Saint Alexander of Comana (died c. 251) is known as "the charcoal burner". He is said to have taken up the job of charcoal burner to avoid worldly acclaim.

A. A. Milne's poem "The Charcoal Burner" appeared in Now We Are Six, a collection of verse. It begins:

The Charcoal Burner has tales to tell.

He lives in the forest,

alone in the forest;

he sits in the forest,

alone in the forest.

And the sun comes slanting between the trees

In Swedish children's author Maria Gripe's Hugo and Josephine trilogy (the middle book of which was made into the film Hugo and Josephine in 1967), the character Hugo's father is a charcoal burner. Both father and son are portrayed as independent, unmaterialistic people with forest craft skills. When Hugo is first introduced, his father the charcoal burner is in prison for assault, something Hugo attributes to him trying to live in a town instead of alone in the forest.

A father and son pair of charcoal burners in 1930s England, both named Billy, are recurring characters in the Swallows and Amazons series of children's books by Arthur Ransome.

The family of the protagonist siblings of the manga and anime Demon Slayer, Kamado Tanjirō and Kamado Nezuko, are charcoal burners; their surname, Kamado, refers to a Japanese charcoal stove. A significant part of their characterization comes from the fact they grew up in a forested mountain near a small town, cutting and burning wood.

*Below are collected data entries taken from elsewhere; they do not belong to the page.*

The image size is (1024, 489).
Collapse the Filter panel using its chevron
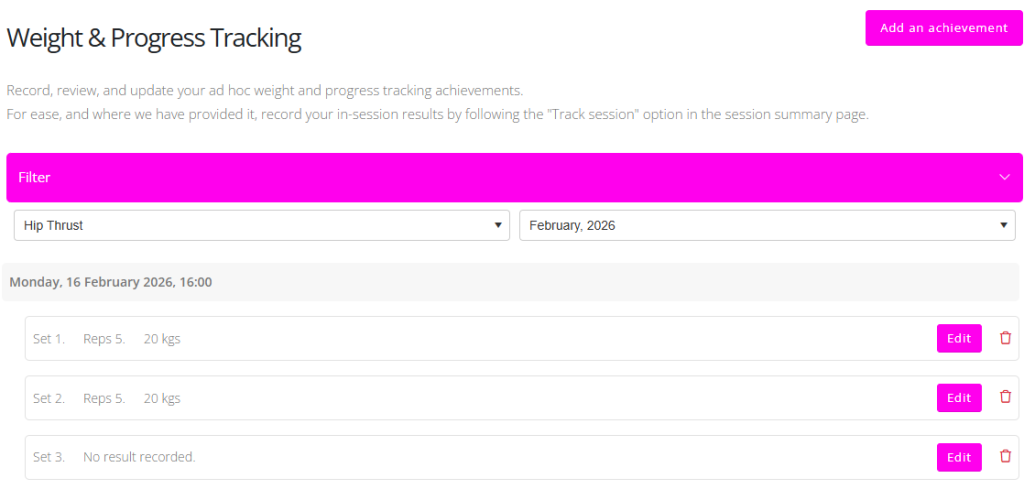click(1005, 177)
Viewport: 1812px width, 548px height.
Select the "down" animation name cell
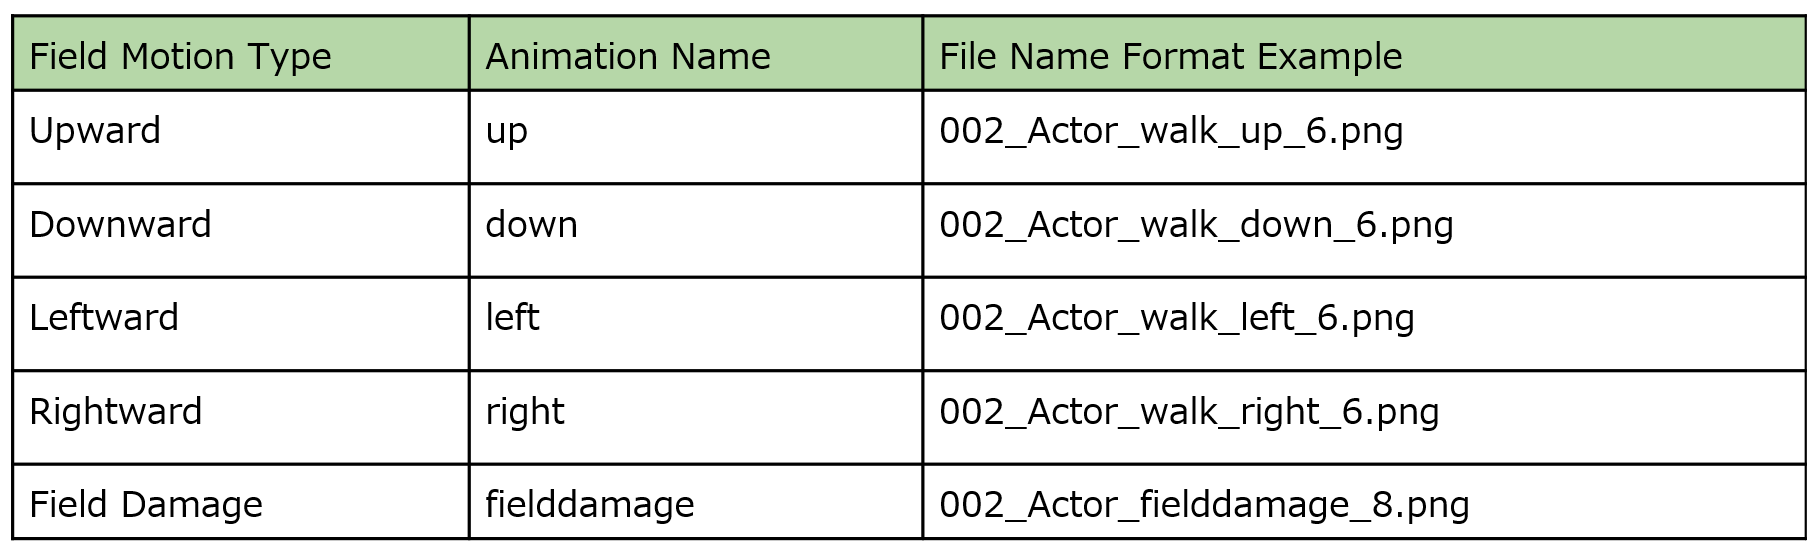(x=531, y=224)
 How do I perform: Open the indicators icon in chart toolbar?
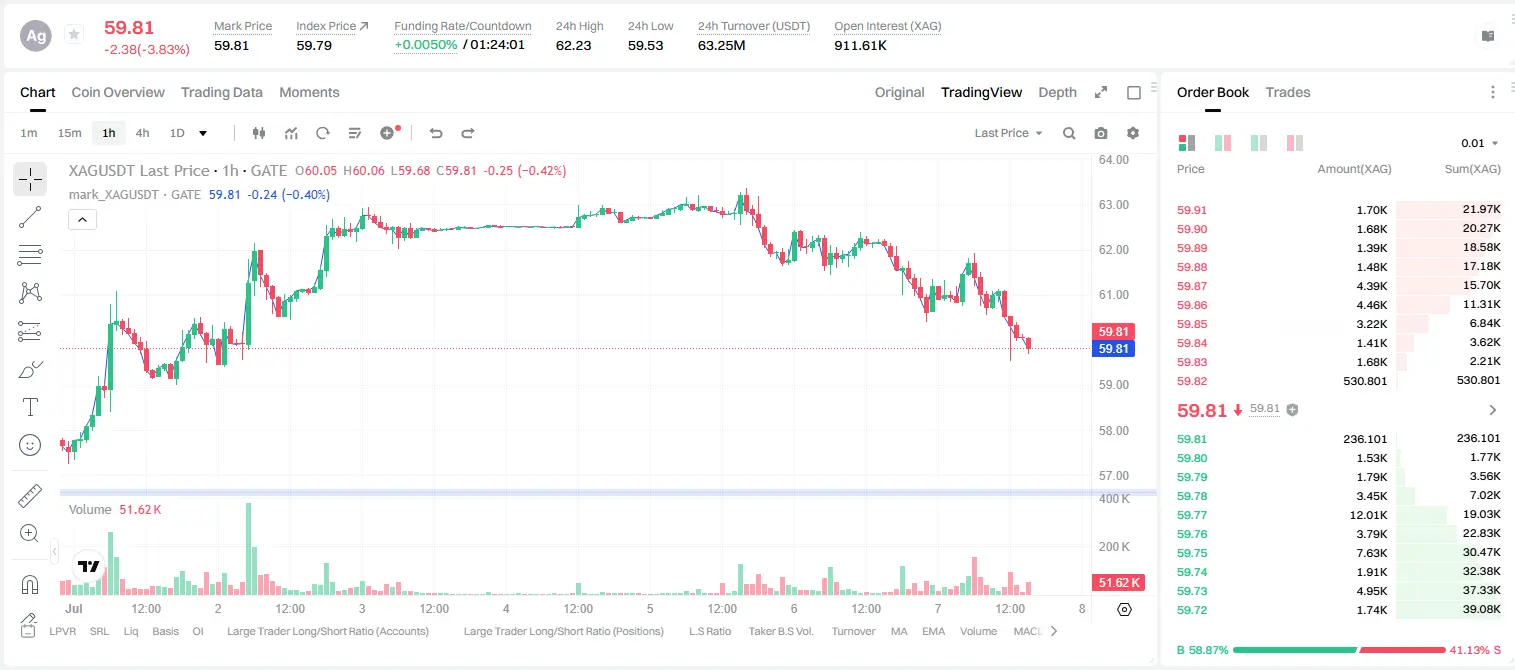click(x=291, y=133)
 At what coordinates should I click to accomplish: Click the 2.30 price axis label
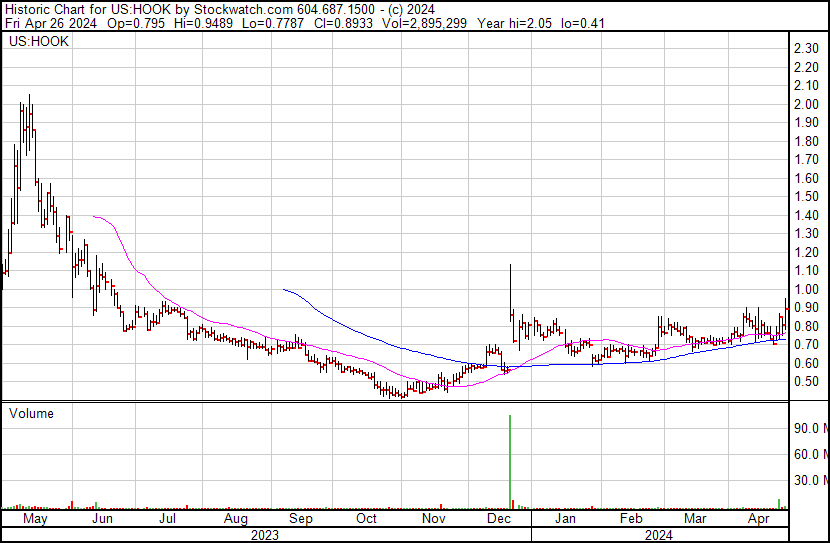(x=806, y=49)
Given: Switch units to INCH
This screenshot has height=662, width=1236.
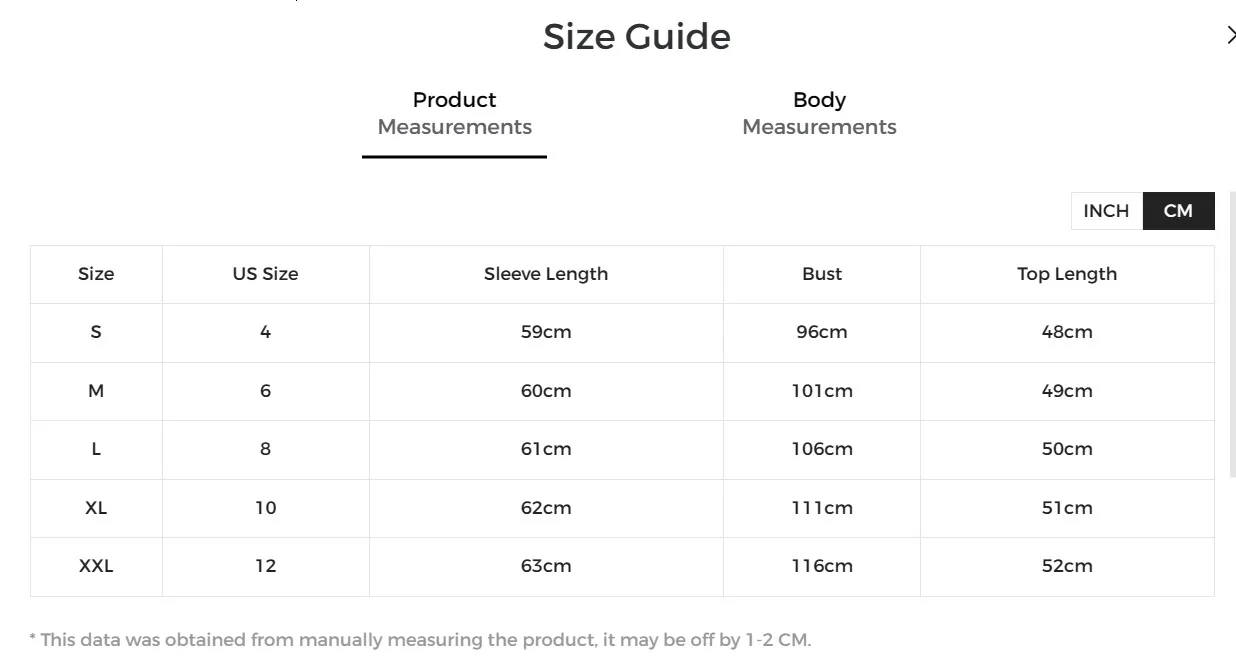Looking at the screenshot, I should (1106, 211).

Charcoal burners and charcoal-burning camps appear in the video games Kingdom Come: Deliverance and Kingdom Come: Deliverance II, which depict everyday life in medieval Bohemia.

== See also ==
- Biochar

==Bibliography==
- Armstrong, Lyn (1978). "Woodcolliers and Charcoal Burning"
- Dietrich, Vincenz (1847). "Das Ganze der Verkohlung in stehenden Meilern oder die sogenannte italienische Köhlerei, nach den 30jährigen praktischen Erfahrungen und Betriebsresultaten zu Hieflau und Obersteiermark bearbeitet"
- Hasel, Karl (2002). "Forstgeschichte: Ein Grundriss für Studium und Praxis"
- Kelley, D. W. (1986). "Charcoal and Charcoal Burning"
- Strauch, Thomas (2007). "Von Köhlern, Rußbrennern und Harzsammlern: Historische Waldberufe rund um die Holzverwertung"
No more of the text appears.